In the text on Zhengdong New Area, whom did the city government commission in 2001 to draw up a comprehensive urban plan for Zhengdong?

**EXCERPT:**
———
Zhengdong New Area (郑东新区 (鄭東新區, Zhèngdōng Xīn Qū)) is a new area of Zhengzhou, Henan province, People's Republic of China. As of 2015, it covers an area of 260 km2, and is expected to expand to 193 sqmi. Zhengdong New Area was considered by foreign media to be a ghost city throughout its early years, but its rapid growth in population and commercial occupants throughout the 2010s has led to outlets to no longer consider it a ghost city. As of 2023, the new area's population totals 1,300,000, according to its government.

== History ==
Li Keqiang became the Communist Party Secretary of Henan province in 1998. As part of his advocacy for urbanisation, Li sought to position Zhengzhou as an engine for regional and national growth.

In 2001, the city government commissioned Japanese architect Kisho Kurokawa to draw up a comprehensive urban plan for Zhengdong.

With the Rise of the Central Region initiative in 2004, Henan received significant central government support, contributing to the development of Zhengdong New Area.

Zhengdong New Area consists of the core CBD area, core living area, Longhu area (龙湖 (Lónghú, dragon lake)), and the university town of Longzihu (龙子湖 (Lóngzǐhú)).

=== Initial struggles ===
In a 2006 article by the Wall Street Journal, Zhengzhou's mayor projected the new area to expand to 193 sqmi and a population of 5 million by 2020.

By 2010, Zhengdong New Area's population totaled approximately 300,000, according to its government, which projected an increase to 800,000 by 2015. In 2010, Zhengdong's gross domestic product totaled 7.48 billion renminbi.

Throughout the early 2010s, Zhengdong was covered by foreign media outlets. A piece by the Daily Mail in 2010 claimed that Zhengdong was China's largest ghost city, a March 2013 piece by 60 Minutes found "vacant subdivisions uninhabited for miles and miles and miles," and Business Insider found Zhengdong's central business district largely vacant later in 2013.
———
**DATA PROVIDED:**

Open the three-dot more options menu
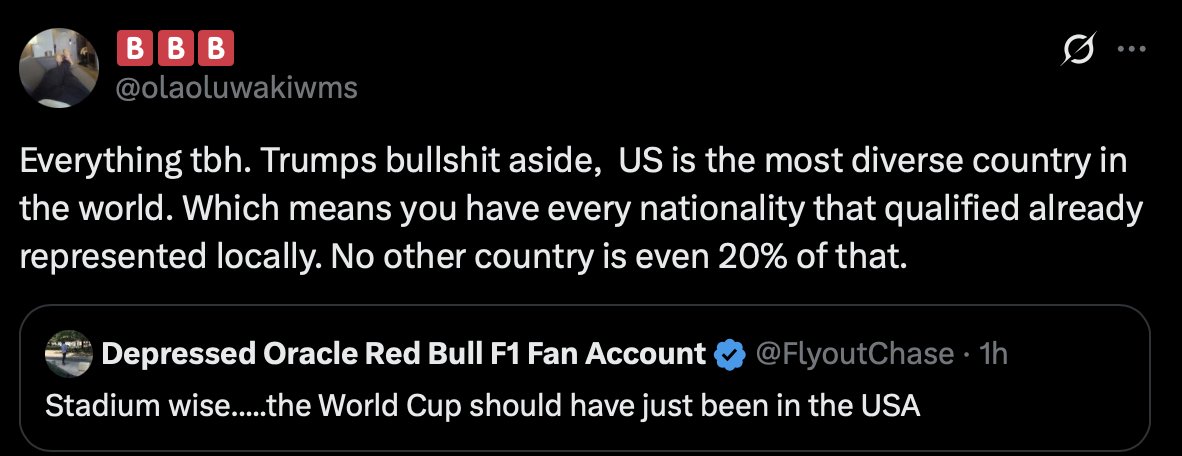This screenshot has width=1182, height=456. click(x=1131, y=50)
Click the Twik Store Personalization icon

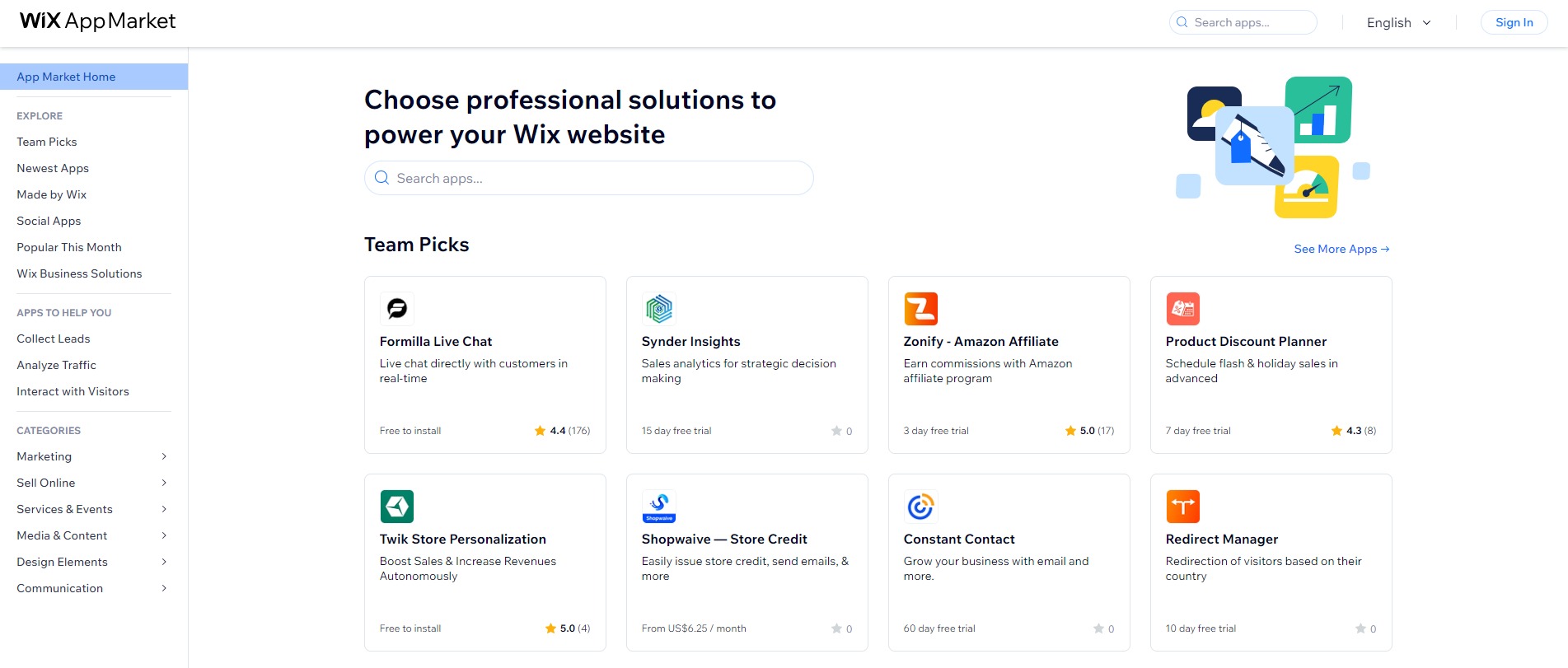pos(397,507)
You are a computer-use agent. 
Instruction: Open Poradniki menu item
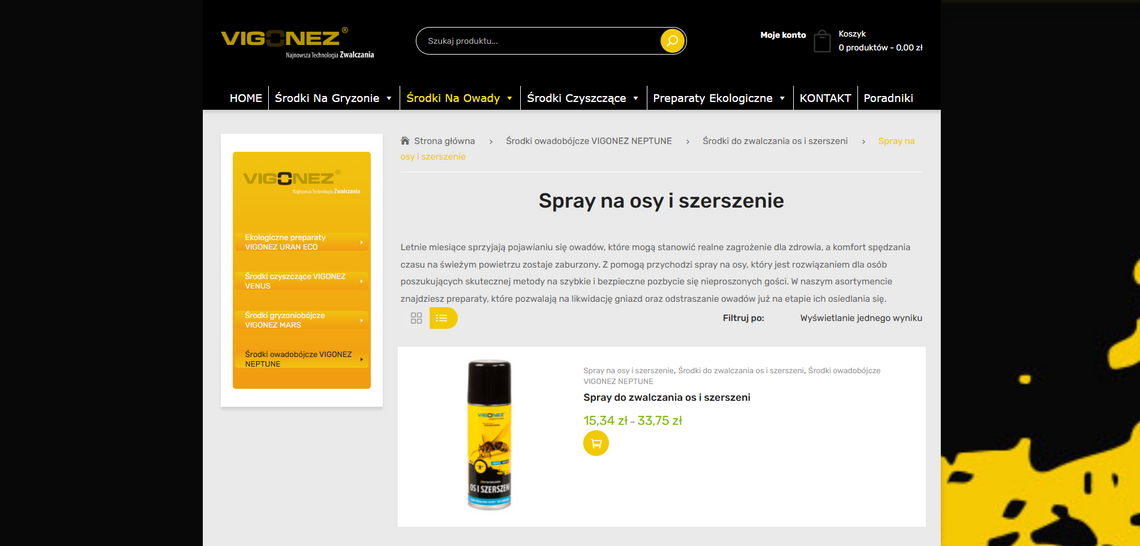[x=888, y=98]
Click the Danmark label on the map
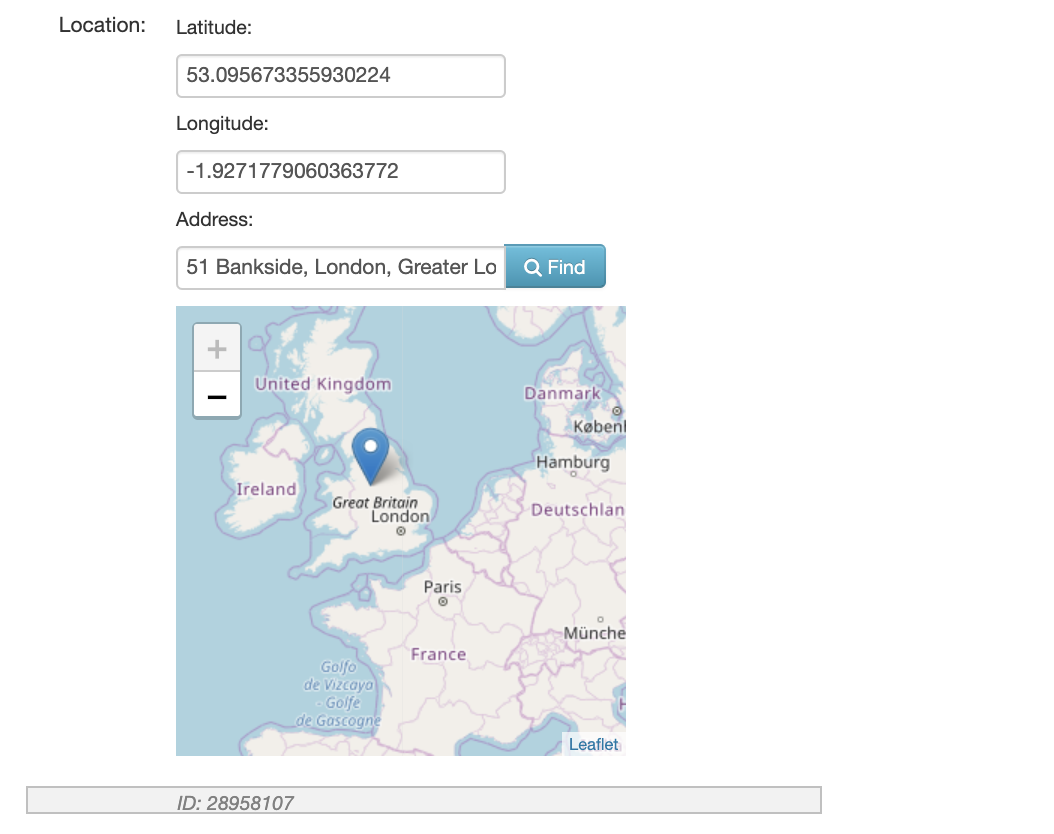This screenshot has height=834, width=1054. [x=562, y=394]
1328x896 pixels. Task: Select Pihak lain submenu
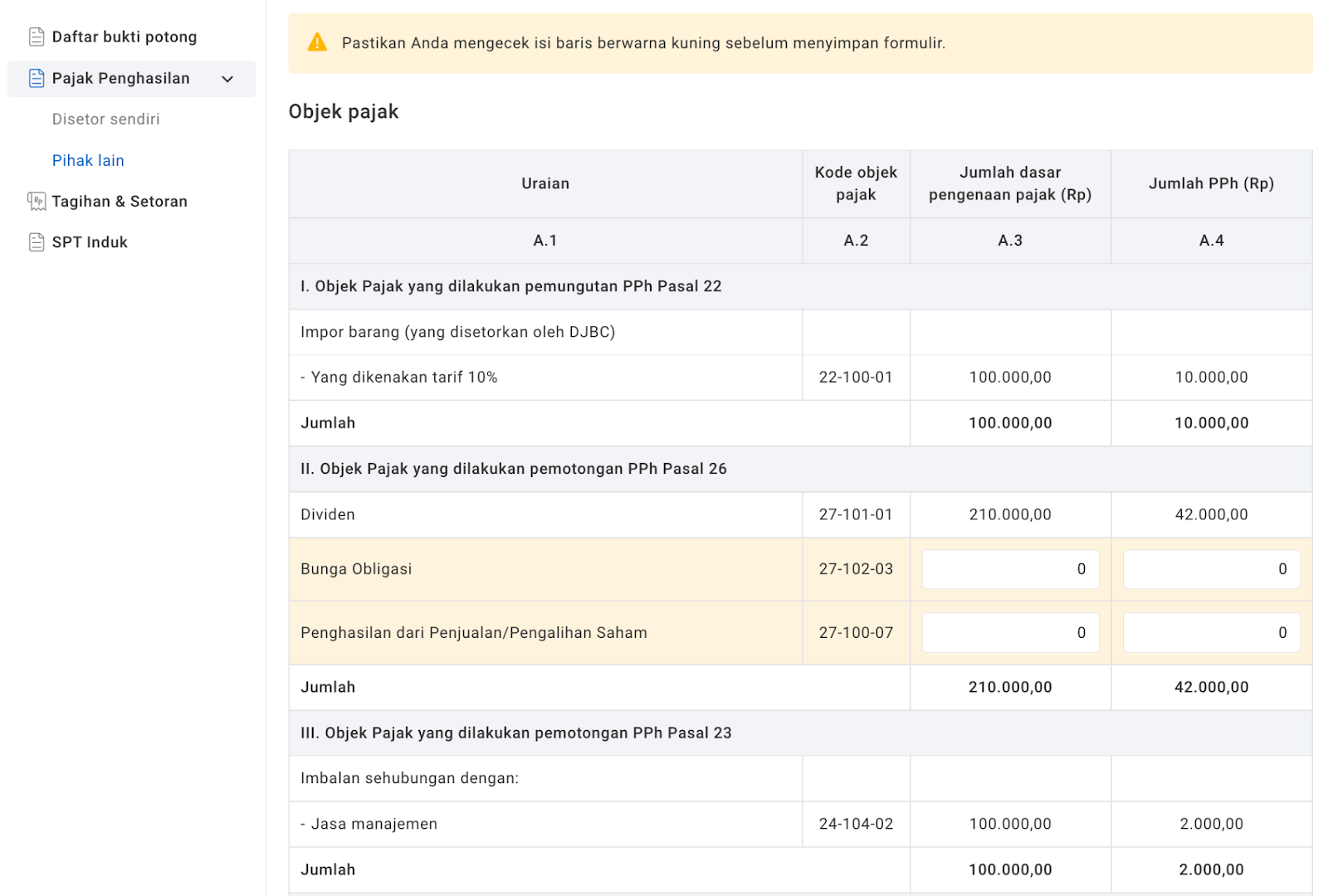tap(88, 160)
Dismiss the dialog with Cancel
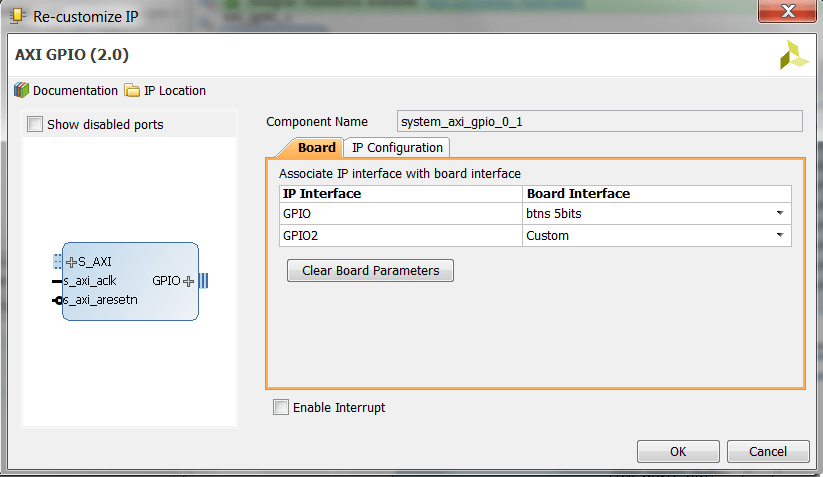 pyautogui.click(x=768, y=451)
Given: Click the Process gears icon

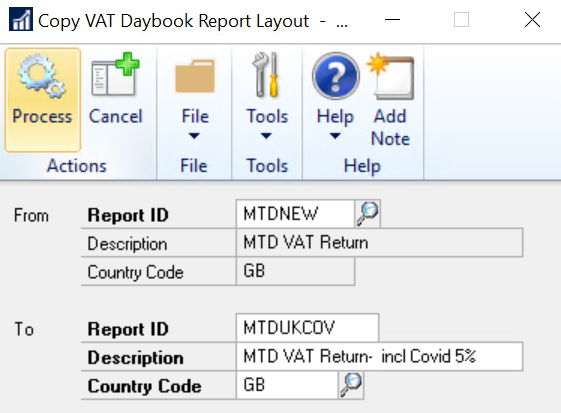Looking at the screenshot, I should point(42,76).
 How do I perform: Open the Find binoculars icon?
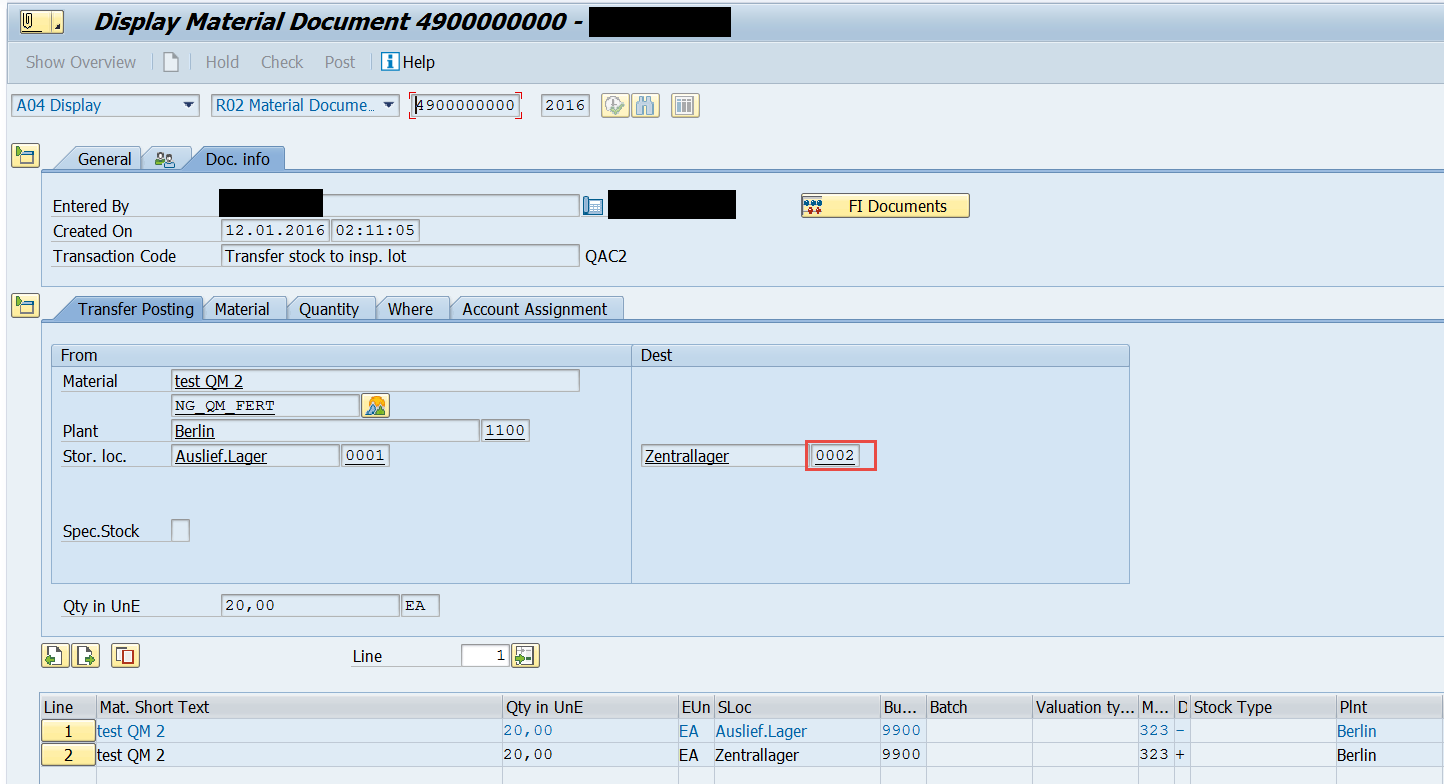pyautogui.click(x=645, y=105)
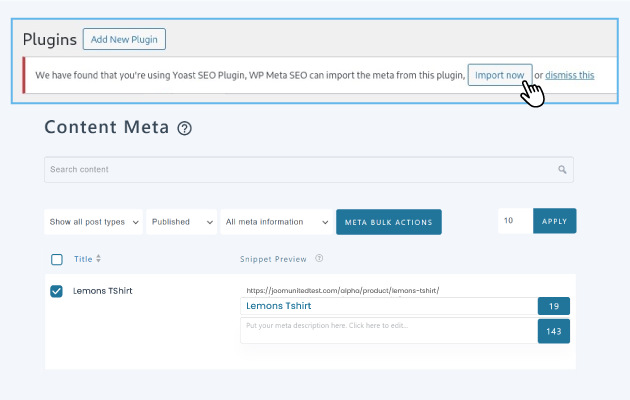Screen dimensions: 630x400
Task: Click the Snippet Preview column header
Action: (274, 258)
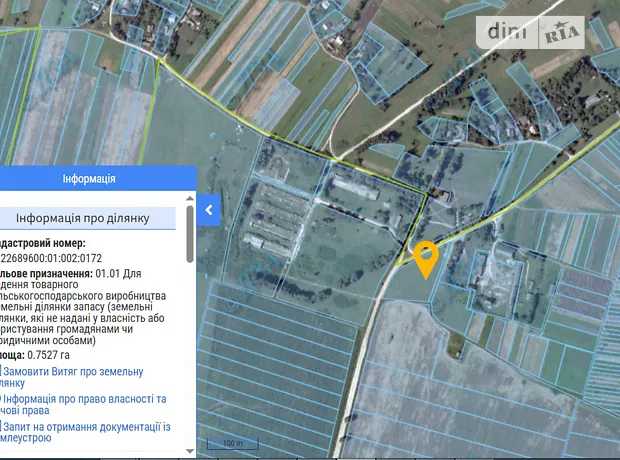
———
**RESPONSE FOR THIS EXERCISE:** Japanese architect Kisho Kurokawa